The pioneering and mass production of motor transport both here and in the USA — where Henry Ford invented the assembly line — were based on imperial measures. So was the industrial revolution a century earlier, which made Britain the first world superpower. More recently, too, the 'inch-pound' system enabled man to reach the Moon. The flexibility of imperial — with its ease of factorising and visualising — always encouraged engineering ingenuity, and its replacement by the rigid abstractions of metric was a fatal blow to so many industries that depend on a combination of design flair and mechanical innovation.
This collapse was hastened by the dumbing-down of education, induced in no small measure (literally) by metrication, which has produced generations of zombies who are no longer capable of mental arithmetic or working in fractions. Mr Clark is evidently unaware that the whole of modern technology depends on computer science that is based on binary arithmetic, which is compatible with imperial measures but alien to decimals. The measurement of time and music — as well as of the Earth by latitude and longitude — are consistent with traditional measures, which are as old as the earliest civilisation, in contrast to this wretched relic of the French Revolution that is now being inflicted upon us.

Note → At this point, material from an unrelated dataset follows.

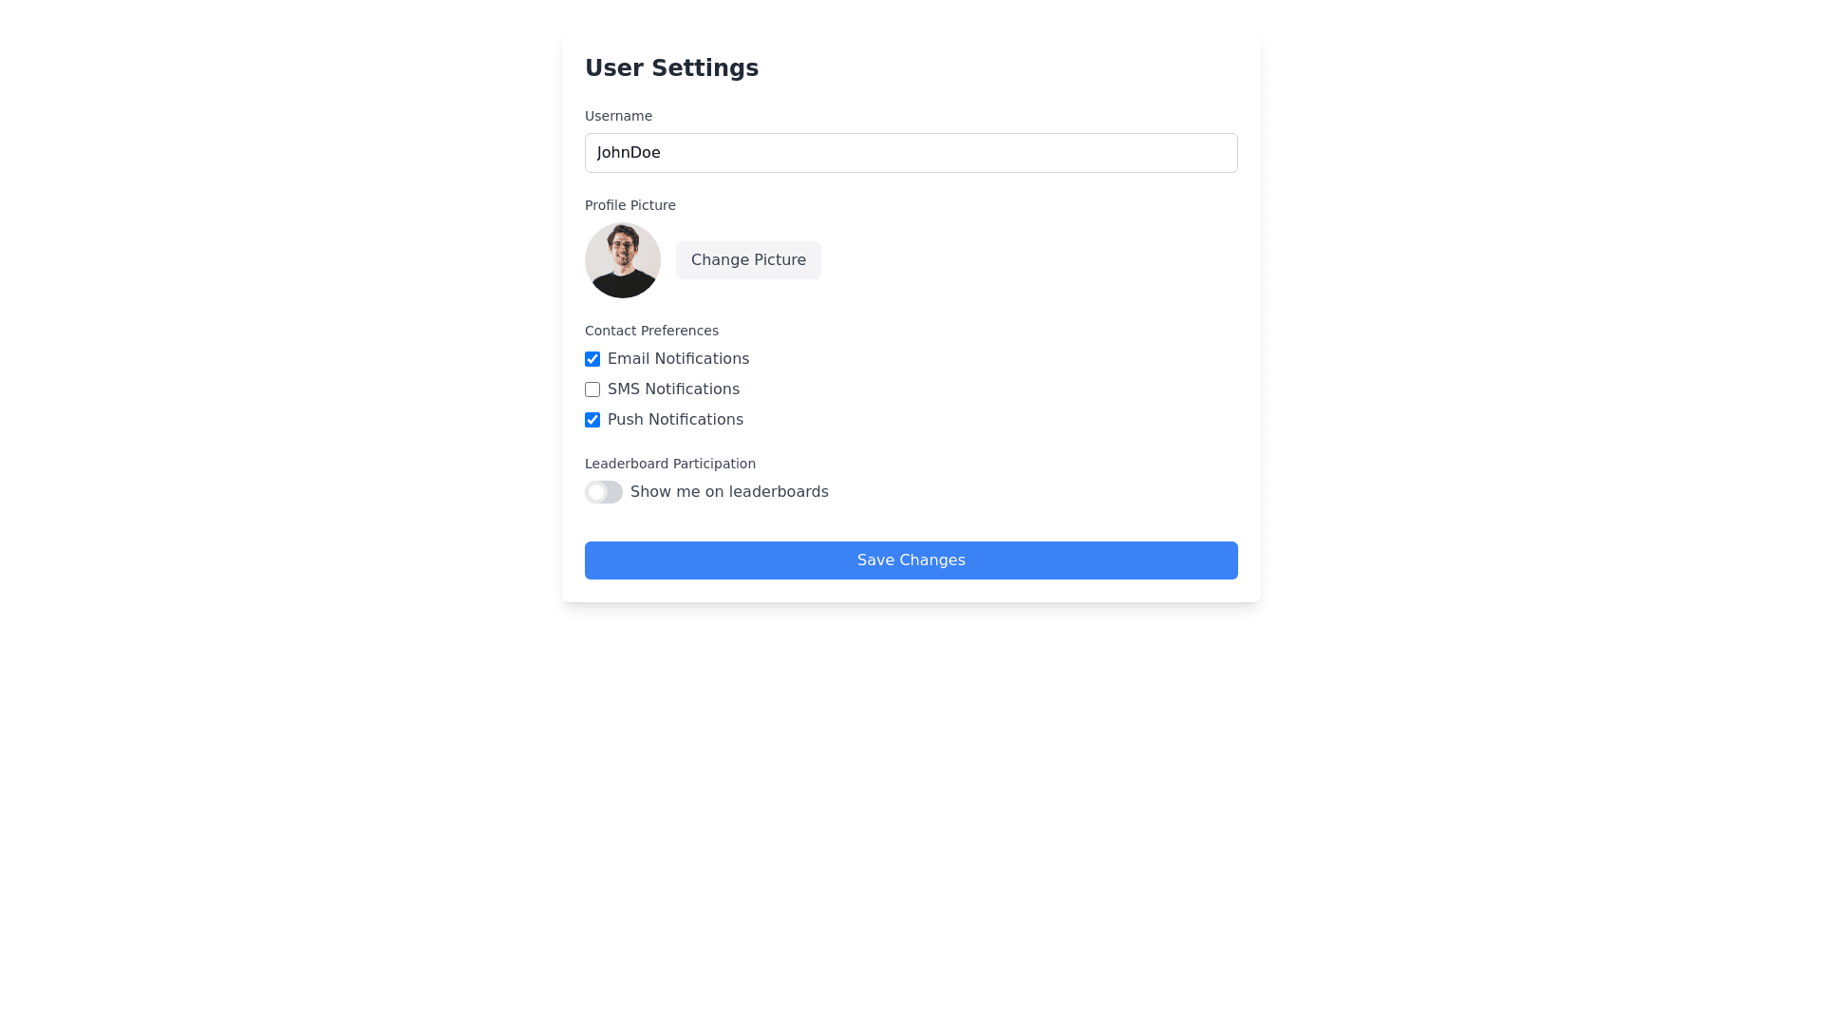1823x1026 pixels.
Task: Click the "SMS Notifications" label text
Action: point(673,390)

His trivialisation of the Steven Thoburn prosecution does your readers a disservice. The issue being decided is not, as he implies, small potatoes, although that's what he will be served if he persists with his suggestion of buying vegetables by number rather than by weight.
Incidentally, £70 was not, as he says, the price per head of tickets for the Sunderland fund-raising dinner but the price per pair. Metricksters cannot even count up to two.